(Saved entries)
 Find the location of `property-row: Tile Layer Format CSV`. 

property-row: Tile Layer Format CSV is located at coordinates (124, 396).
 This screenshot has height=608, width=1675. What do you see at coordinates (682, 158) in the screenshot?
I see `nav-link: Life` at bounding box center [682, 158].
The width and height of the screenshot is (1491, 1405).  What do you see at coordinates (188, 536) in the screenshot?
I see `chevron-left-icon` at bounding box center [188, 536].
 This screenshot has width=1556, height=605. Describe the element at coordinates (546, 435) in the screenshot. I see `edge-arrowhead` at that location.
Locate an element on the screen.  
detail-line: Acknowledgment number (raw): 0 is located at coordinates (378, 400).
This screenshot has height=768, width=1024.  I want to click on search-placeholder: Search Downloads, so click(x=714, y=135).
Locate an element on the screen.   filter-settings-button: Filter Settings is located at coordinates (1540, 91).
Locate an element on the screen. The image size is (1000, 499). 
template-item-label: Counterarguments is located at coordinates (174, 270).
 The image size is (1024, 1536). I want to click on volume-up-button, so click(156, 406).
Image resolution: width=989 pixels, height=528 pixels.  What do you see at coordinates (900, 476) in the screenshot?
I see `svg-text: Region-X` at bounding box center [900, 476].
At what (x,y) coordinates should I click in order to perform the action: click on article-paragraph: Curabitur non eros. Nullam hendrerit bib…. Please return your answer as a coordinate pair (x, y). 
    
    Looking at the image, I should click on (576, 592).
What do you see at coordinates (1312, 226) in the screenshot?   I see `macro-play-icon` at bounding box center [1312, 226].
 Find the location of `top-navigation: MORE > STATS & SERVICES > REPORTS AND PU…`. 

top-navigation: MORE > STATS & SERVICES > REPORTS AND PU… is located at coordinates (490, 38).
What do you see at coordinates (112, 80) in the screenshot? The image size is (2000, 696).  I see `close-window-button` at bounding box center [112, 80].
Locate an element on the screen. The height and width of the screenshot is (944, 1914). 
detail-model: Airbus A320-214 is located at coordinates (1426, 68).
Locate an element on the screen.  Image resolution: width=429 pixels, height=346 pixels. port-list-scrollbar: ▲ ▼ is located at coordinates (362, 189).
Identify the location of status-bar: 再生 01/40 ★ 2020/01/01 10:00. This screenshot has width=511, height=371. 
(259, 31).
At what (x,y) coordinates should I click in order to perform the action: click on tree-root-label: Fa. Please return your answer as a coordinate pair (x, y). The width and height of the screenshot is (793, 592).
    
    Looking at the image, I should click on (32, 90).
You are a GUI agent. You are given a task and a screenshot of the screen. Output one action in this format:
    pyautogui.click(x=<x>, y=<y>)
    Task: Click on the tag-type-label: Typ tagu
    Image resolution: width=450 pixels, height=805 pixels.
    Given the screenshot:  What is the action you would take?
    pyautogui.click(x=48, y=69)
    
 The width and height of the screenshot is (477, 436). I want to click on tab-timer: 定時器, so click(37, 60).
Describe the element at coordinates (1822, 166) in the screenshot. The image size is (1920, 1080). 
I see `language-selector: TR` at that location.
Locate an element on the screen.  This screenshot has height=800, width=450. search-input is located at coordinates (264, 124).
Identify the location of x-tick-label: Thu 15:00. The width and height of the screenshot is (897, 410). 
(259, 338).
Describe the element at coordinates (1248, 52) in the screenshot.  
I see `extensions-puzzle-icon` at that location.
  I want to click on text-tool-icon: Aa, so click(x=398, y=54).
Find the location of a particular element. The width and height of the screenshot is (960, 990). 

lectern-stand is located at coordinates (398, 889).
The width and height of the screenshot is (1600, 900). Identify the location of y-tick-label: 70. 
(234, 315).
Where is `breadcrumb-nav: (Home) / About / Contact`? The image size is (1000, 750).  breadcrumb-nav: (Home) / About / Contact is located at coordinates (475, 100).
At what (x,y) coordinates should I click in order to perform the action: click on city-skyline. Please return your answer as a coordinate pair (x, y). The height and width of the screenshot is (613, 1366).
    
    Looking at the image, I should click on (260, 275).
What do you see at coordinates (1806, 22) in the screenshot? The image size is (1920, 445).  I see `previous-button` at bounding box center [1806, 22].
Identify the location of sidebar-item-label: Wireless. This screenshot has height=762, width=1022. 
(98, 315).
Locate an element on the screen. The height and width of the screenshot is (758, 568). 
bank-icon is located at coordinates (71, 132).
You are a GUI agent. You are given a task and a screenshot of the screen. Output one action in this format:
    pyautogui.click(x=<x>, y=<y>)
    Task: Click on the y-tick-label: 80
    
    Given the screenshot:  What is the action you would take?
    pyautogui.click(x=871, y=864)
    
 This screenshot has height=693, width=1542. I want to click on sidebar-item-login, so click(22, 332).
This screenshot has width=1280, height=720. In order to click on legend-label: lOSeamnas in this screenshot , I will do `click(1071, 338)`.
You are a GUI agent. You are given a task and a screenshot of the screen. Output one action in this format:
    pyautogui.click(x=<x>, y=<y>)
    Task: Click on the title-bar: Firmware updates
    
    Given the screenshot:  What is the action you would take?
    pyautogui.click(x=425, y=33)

_PROBLEM DETAILS_
Copy out the items word for word, from the line containing "What do you see at coordinates (112, 80)" through the line containing "(234, 315).", with both of those lines included.

_WRITTEN SOLUTION_
What do you see at coordinates (112, 80) in the screenshot? The image size is (2000, 696).  I see `close-window-button` at bounding box center [112, 80].
Locate an element on the screen. The height and width of the screenshot is (944, 1914). 
detail-model: Airbus A320-214 is located at coordinates (1426, 68).
Locate an element on the screen.  Image resolution: width=429 pixels, height=346 pixels. port-list-scrollbar: ▲ ▼ is located at coordinates (362, 189).
Identify the location of status-bar: 再生 01/40 ★ 2020/01/01 10:00. This screenshot has width=511, height=371. 
(259, 31).
At what (x,y) coordinates should I click in order to perform the action: click on tree-root-label: Fa. Please return your answer as a coordinate pair (x, y). The width and height of the screenshot is (793, 592).
    
    Looking at the image, I should click on (32, 90).
You are a GUI agent. You are given a task and a screenshot of the screen. Output one action in this format:
    pyautogui.click(x=<x>, y=<y>)
    Task: Click on the tag-type-label: Typ tagu
    Image resolution: width=450 pixels, height=805 pixels.
    Given the screenshot:  What is the action you would take?
    pyautogui.click(x=48, y=69)
    
 The width and height of the screenshot is (477, 436). I want to click on tab-timer: 定時器, so click(37, 60).
Describe the element at coordinates (1822, 166) in the screenshot. The image size is (1920, 1080). 
I see `language-selector: TR` at that location.
Locate an element on the screen.  This screenshot has height=800, width=450. search-input is located at coordinates (264, 124).
Identify the location of x-tick-label: Thu 15:00. The width and height of the screenshot is (897, 410). 
(259, 338).
Describe the element at coordinates (1248, 52) in the screenshot.  
I see `extensions-puzzle-icon` at that location.
  I want to click on text-tool-icon: Aa, so click(x=398, y=54).
Find the location of a particular element. The width and height of the screenshot is (960, 990). 

lectern-stand is located at coordinates (398, 889).
The width and height of the screenshot is (1600, 900). Identify the location of y-tick-label: 70. 
(234, 315).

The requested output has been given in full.